YOUR ASSIGNMENT = Your answer should be the line containing "Task: Click the WorldFirst" and every line after it to the end of the records below, word for word.

THE DATA =

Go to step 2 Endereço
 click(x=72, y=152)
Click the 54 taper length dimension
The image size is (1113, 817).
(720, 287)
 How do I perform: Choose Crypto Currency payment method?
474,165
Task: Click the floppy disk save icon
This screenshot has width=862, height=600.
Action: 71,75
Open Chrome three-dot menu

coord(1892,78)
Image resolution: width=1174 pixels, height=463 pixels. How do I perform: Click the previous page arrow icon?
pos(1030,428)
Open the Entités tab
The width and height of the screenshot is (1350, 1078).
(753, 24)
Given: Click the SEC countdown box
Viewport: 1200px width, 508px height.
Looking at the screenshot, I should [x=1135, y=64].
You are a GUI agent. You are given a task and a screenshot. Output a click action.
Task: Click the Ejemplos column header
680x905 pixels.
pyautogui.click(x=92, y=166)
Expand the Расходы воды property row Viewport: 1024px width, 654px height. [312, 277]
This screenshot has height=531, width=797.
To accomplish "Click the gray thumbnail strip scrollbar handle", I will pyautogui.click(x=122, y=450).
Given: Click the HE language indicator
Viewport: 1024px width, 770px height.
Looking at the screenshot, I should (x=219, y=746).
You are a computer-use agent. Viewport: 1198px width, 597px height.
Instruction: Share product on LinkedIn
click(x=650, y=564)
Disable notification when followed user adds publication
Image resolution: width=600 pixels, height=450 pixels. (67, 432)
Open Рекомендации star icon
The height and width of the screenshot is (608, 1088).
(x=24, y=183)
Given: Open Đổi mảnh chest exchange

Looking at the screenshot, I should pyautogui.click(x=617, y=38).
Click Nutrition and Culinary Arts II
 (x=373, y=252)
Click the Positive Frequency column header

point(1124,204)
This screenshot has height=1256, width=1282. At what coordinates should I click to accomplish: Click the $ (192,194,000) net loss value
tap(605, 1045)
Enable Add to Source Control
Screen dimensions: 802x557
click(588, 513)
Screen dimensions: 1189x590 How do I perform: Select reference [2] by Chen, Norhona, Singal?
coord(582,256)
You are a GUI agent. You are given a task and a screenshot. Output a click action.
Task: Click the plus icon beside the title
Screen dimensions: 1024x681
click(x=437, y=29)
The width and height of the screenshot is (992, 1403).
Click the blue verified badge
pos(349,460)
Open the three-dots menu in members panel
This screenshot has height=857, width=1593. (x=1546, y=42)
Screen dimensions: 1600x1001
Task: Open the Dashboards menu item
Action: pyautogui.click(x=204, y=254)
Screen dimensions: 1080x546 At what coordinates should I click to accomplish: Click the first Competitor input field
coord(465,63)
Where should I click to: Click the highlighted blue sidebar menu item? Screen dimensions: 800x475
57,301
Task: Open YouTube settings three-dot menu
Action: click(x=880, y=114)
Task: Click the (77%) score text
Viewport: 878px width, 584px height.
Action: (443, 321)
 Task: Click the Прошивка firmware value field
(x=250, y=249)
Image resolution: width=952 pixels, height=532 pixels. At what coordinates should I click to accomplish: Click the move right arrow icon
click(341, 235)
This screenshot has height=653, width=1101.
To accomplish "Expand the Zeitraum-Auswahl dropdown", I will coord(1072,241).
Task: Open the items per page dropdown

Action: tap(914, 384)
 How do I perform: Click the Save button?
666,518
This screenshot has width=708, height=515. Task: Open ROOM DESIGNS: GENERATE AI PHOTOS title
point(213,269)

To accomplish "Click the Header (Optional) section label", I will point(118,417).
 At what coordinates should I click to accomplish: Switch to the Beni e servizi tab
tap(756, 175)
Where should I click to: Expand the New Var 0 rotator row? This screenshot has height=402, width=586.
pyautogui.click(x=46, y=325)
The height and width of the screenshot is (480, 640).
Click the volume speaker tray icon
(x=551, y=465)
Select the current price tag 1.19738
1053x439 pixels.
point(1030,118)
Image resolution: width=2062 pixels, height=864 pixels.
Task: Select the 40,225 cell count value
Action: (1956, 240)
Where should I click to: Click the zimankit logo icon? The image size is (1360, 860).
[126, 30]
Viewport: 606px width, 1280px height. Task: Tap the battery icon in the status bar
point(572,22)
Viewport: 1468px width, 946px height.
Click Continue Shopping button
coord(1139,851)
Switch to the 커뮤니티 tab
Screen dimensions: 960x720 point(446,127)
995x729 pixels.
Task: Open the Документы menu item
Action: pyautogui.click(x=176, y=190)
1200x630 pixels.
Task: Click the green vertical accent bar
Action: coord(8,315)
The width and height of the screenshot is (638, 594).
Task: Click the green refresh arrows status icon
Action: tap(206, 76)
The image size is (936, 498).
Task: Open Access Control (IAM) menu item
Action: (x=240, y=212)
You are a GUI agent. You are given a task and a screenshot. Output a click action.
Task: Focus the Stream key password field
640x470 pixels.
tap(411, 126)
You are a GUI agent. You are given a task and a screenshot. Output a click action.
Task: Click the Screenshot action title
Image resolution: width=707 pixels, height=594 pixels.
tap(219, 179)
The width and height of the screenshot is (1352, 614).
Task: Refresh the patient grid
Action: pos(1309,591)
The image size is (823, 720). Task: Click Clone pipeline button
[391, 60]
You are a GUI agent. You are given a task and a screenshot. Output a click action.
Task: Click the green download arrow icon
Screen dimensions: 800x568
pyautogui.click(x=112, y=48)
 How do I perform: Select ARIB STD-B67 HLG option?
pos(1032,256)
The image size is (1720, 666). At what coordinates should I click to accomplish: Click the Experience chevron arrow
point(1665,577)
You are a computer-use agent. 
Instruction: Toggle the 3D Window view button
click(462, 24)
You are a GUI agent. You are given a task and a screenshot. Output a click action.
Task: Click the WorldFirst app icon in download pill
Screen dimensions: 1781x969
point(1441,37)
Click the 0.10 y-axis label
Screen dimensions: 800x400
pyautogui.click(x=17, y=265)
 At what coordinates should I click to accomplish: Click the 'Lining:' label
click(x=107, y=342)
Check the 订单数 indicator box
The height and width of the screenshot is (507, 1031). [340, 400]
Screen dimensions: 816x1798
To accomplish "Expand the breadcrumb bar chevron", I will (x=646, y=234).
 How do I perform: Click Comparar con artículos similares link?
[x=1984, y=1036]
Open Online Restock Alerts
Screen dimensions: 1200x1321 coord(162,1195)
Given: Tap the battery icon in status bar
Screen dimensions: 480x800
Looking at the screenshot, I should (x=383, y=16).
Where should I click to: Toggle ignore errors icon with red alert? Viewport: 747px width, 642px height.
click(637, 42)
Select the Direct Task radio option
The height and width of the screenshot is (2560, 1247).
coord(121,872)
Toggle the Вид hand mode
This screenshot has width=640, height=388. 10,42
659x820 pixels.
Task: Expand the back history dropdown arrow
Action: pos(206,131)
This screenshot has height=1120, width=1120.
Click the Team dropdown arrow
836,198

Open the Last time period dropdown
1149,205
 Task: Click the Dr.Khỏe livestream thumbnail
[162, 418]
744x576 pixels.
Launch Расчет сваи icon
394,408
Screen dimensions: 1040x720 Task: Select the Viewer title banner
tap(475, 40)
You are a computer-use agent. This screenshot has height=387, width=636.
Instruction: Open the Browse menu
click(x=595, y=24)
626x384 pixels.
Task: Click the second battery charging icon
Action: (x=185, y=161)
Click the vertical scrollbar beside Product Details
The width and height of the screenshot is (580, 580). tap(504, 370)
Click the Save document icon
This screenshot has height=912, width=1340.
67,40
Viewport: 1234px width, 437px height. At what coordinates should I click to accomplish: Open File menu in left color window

WRITTEN SOLUTION =
Task: Click the WorldFirst app icon in download pill
Screen dimensions: 1781x969
point(1441,37)
Click the 0.10 y-axis label
Screen dimensions: 800x400
pyautogui.click(x=17, y=265)
 At what coordinates should I click to accomplish: Click the 'Lining:' label
click(x=107, y=342)
Check the 订单数 indicator box
The height and width of the screenshot is (507, 1031). [340, 400]
Screen dimensions: 816x1798
To accomplish "Expand the breadcrumb bar chevron", I will (x=646, y=234).
 How do I perform: Click Comparar con artículos similares link?
[x=1984, y=1036]
Open Online Restock Alerts
Screen dimensions: 1200x1321 coord(162,1195)
Given: Tap the battery icon in status bar
Screen dimensions: 480x800
Looking at the screenshot, I should (x=383, y=16).
Where should I click to: Toggle ignore errors icon with red alert? Viewport: 747px width, 642px height.
click(637, 42)
Select the Direct Task radio option
The height and width of the screenshot is (2560, 1247).
coord(121,872)
Toggle the Вид hand mode
This screenshot has width=640, height=388. 10,42
659x820 pixels.
Task: Expand the back history dropdown arrow
Action: pos(206,131)
This screenshot has height=1120, width=1120.
Click the Team dropdown arrow
836,198

Open the Last time period dropdown
1149,205
 Task: Click the Dr.Khỏe livestream thumbnail
[162, 418]
744x576 pixels.
Launch Расчет сваи icon
394,408
Screen dimensions: 1040x720 Task: Select the Viewer title banner
tap(475, 40)
You are a computer-use agent. This screenshot has height=387, width=636.
Instruction: Open the Browse menu
click(x=595, y=24)
626x384 pixels.
Task: Click the second battery charging icon
Action: (x=185, y=161)
Click the vertical scrollbar beside Product Details
The width and height of the screenshot is (580, 580). tap(504, 370)
Click the Save document icon
This screenshot has height=912, width=1340.
67,40
Viewport: 1234px width, 437px height. At what coordinates should I click to accomplish: Open File menu in left color window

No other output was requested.